From the first line to the last, write out the material verbatim.

**********

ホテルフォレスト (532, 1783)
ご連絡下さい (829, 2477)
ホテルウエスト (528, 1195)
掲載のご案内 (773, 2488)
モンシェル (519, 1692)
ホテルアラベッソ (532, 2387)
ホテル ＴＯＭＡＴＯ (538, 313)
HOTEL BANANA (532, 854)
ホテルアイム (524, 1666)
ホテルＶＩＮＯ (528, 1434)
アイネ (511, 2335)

**********

ANSWER →
ホテルフォレスト (532, 1783)
ご連絡下さい (829, 2477)
ホテルウエスト (528, 1195)
掲載のご案内 (773, 2488)
モンシェル (519, 1692)
ホテルアラベッソ (532, 2387)
ホテル ＴＯＭＡＴＯ (538, 313)
HOTEL BANANA (532, 854)
ホテルアイム (524, 1666)
ホテルＶＩＮＯ (528, 1434)
アイネ (511, 2335)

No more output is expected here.